Output exactly the lines from the one containing "Where should I" through the final line of the entries below, both included, and skip the pictures.

Collected data:
= = = = =

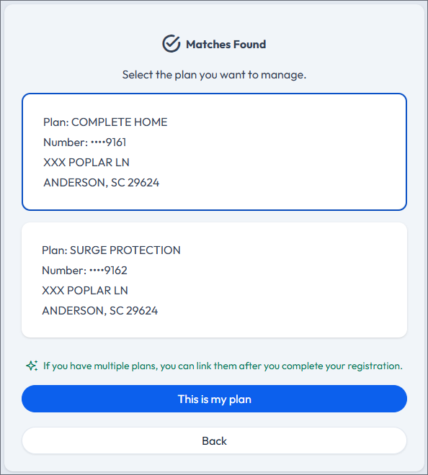This screenshot has height=475, width=428.
Task: Click the word registration in the green note
Action: (x=375, y=366)
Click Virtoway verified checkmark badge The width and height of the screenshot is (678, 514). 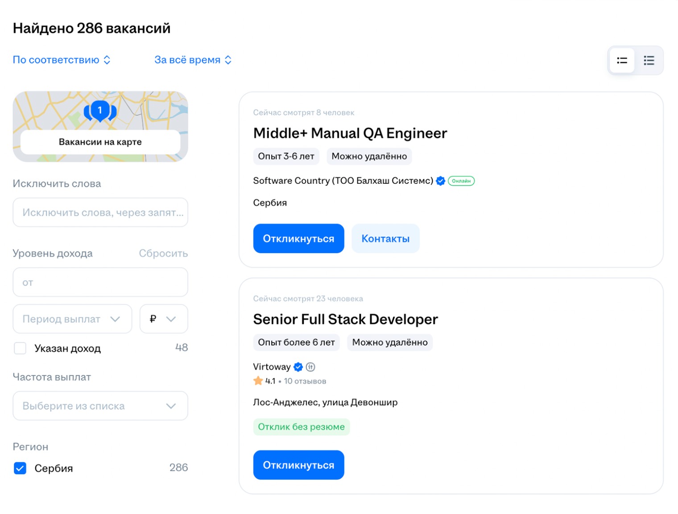(298, 367)
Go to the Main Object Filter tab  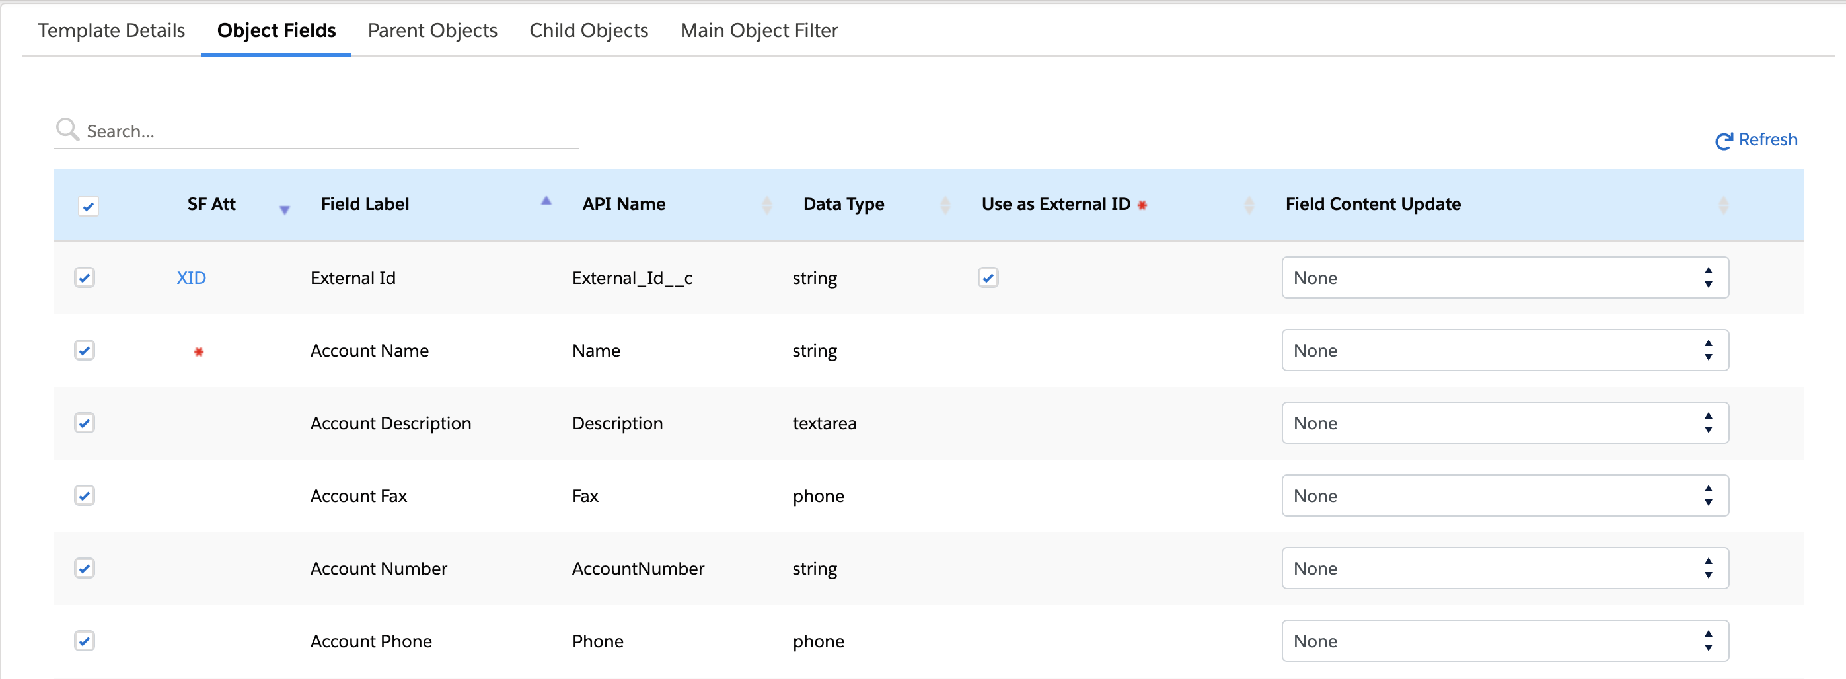tap(759, 31)
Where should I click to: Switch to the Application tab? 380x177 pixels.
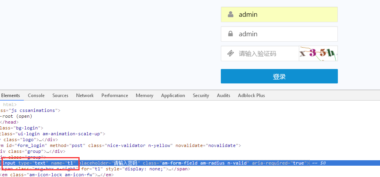tap(173, 96)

= = = = =

#### Answer box:
Where should I click to: Switch to the Application tab? 380x177 pixels.
tap(173, 96)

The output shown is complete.